コールバックによって実行されたコードを含んでいる MATLAB ファイル
カスタマイズされた初期化スクリプトの一部として読み込まれたモデルで使用される変数の定義を含んでいる MAT ファイル
ユーザーが作成した依存関係は、[モデルの依存関係] パラメーターを使用することによって、既知のターゲット依存関係のセットに追加できます。
- 構造的チェックサム
構造的チェックサムは、シミュレーション結果に影響する可能性のあるモデル内の変更を検出するために使われる計算です。Simulink は、構造的チェックサムを計算する場合、モデルを読み込んでコンパイルします。モデルをコンパイルするために、Simulink はコールバックを実行してモデルが使用するすべての変数にアクセスしなければなりません。構造的チェックサムは、[モデルの依存関係] パラメーターでこれらのユーザーが作成した依存関係を指定したかどうかにかかわらず、ユーザーが作成した依存関係の変更を検出します。

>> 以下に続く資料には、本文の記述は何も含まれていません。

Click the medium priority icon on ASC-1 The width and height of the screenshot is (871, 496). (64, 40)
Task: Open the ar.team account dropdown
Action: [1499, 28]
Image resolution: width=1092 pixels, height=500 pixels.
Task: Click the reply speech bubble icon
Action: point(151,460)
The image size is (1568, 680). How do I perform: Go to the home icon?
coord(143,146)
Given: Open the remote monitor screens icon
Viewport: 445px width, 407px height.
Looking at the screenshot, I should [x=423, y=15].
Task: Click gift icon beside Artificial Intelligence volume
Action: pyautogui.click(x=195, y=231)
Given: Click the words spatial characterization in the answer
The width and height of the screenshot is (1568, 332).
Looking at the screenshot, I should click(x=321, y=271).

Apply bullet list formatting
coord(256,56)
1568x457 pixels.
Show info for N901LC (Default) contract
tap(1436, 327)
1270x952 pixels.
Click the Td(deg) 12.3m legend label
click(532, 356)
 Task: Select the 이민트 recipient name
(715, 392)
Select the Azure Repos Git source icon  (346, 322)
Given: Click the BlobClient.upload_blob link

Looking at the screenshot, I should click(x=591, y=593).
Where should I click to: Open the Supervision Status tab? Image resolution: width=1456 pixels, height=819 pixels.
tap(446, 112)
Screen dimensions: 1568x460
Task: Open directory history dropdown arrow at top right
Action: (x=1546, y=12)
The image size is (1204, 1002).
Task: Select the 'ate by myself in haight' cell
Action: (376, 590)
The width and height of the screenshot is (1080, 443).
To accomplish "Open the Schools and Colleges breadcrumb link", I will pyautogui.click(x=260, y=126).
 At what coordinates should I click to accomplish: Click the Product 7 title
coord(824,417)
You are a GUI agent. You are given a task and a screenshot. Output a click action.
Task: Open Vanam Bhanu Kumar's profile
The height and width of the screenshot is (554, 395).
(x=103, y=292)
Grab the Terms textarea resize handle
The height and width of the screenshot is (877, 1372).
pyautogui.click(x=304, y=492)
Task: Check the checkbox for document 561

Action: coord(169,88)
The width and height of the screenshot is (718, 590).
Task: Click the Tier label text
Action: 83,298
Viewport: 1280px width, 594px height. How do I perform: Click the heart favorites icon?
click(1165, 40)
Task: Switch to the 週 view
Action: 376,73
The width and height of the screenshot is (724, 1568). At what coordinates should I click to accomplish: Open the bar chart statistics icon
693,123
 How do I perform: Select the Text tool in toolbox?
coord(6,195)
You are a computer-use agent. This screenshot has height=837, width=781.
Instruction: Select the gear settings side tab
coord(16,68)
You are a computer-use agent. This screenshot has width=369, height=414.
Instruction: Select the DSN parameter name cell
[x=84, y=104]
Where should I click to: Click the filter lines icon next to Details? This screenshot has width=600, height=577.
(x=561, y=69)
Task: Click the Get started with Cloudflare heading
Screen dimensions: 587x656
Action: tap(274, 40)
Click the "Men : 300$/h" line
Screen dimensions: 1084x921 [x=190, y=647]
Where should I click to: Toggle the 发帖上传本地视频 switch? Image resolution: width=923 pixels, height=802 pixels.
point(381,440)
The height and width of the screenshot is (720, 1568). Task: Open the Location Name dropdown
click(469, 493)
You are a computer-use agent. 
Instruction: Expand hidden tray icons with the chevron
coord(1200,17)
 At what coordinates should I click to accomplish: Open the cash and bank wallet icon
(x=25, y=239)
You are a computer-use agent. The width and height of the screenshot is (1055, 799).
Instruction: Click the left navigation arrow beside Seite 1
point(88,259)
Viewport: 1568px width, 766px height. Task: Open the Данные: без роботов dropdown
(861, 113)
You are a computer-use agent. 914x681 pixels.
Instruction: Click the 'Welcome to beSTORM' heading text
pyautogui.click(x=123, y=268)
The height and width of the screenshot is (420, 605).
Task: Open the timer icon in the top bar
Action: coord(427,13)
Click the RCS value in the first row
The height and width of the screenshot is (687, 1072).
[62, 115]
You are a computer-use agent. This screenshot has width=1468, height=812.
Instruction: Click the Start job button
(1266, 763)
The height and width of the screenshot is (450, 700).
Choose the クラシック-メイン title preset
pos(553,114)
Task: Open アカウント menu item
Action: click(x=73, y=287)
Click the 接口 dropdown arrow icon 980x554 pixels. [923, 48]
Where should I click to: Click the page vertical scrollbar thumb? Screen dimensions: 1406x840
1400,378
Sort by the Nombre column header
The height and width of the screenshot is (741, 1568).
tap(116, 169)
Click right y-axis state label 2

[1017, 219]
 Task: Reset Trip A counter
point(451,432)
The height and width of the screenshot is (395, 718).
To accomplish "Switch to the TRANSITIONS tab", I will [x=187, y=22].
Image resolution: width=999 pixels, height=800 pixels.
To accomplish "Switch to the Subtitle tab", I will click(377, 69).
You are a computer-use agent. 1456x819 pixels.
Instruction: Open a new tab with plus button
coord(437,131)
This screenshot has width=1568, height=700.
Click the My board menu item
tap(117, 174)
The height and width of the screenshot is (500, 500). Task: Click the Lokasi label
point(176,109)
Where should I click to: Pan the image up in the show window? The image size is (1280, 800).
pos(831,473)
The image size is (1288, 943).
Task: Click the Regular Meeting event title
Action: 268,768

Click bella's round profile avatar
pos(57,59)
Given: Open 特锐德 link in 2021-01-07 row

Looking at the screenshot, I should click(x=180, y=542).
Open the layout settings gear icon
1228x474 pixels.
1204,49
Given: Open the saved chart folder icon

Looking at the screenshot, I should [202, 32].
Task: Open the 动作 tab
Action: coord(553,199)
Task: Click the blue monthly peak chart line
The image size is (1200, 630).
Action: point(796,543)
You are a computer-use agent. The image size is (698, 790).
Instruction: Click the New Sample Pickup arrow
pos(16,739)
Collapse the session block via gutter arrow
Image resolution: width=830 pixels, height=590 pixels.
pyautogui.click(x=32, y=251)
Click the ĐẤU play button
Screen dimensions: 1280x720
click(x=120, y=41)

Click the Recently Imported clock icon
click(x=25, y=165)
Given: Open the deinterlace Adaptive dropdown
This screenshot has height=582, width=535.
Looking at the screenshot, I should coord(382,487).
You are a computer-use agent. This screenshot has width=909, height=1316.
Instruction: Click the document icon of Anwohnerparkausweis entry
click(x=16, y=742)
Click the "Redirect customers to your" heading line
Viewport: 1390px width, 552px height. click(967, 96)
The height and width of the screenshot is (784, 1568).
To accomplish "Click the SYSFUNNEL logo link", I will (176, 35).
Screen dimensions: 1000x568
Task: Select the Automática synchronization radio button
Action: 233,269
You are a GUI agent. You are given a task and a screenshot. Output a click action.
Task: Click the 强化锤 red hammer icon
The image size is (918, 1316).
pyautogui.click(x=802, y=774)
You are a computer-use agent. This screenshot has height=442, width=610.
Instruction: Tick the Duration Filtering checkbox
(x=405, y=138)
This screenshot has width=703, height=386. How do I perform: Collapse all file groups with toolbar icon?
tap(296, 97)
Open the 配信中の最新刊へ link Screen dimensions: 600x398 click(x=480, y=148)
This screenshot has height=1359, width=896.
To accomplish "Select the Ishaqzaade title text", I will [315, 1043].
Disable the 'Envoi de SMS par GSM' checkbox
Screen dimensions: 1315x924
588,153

構造的チェックサムに影響を与える種類の変更の詳細については、
Simulink.BlockDiagram.getChecksum
を参照してください。
ヒント
モデルの階層構造のモデルは異なるリビルド設定をもつことができます。モデルを更新、シミュレートする場合またはモデルのコードを生成する場合、そのモデルのリビルド設定はすべての参照モデルに適用されます。
ノーマル モードで実行されるモデルはシミュレーション ターゲットを生成しません。また、[リビルド] 設定の影響を受けません。
リビルド検出速度および精度を向上させるには、[モデルの依存関係] コンフィギュレーション パラメーターを使用してユーザーが作成した依存関係を指定します。
このフローチャートでは、[リビルド] を
[任意の変更を検出]
または[既知の依存関係で任意の変更が検出された場合]
のいずれかに設定した場合に、Simulink が実行する処理について説明します。この例は、
[任意の変更を検出]
と[既知の依存関係で任意の変更が検出された場合]
設定の違いを説明しています。[モデルの依存関係] パラメーターでリストされていない、コールバック スクリプトの一部として実行された MATLAB ファイルを変更した場合:
[任意の変更を検出]
では、変更がモデルの構造的チェックサムに影響するため、リビルドが実行されます。[既知の依存関係で任意の変更が検出された場合]
では、既知のターゲット依存関係は変更されないため、リビルドは実行されません。
依存関係
[行わない]
を選択すると、[リビルドの診断をしない] パラメーターが有効になります。
コマンド ライン情報
パラメーター: UpdateModelReferenceTargets |
値: 'Force' | 'IfOutOfDateOrStructuralChange' | 'IfOutOfDate' | 'AssumeUpToDate' |
既定の設定: 'IfOutOfDateOrStructuralChange' |
UpdateModelReferenceTargets 値 | [リビルド] の値と同じ |
---|---|
'Force' | 常に行う |
'IfOutOfDateOrStructuralChange' | 任意の変更を検出 |
'IfOutOfDate' | 既知の依存関係で任意の変更が検出された場合 |
'AssumeUpToDate' | 行わない |
推奨設定
アプリケーション | 設定 |
---|---|
デバッグ | 影響なし |
トレーサビリティ | 影響なし |
効率性 | 影響なし |
安全対策 |
|
互換性についての考慮事項
R2019b 以降、[任意の変更を検出]
はブロックの配置変更などの表面的な変更を無視します。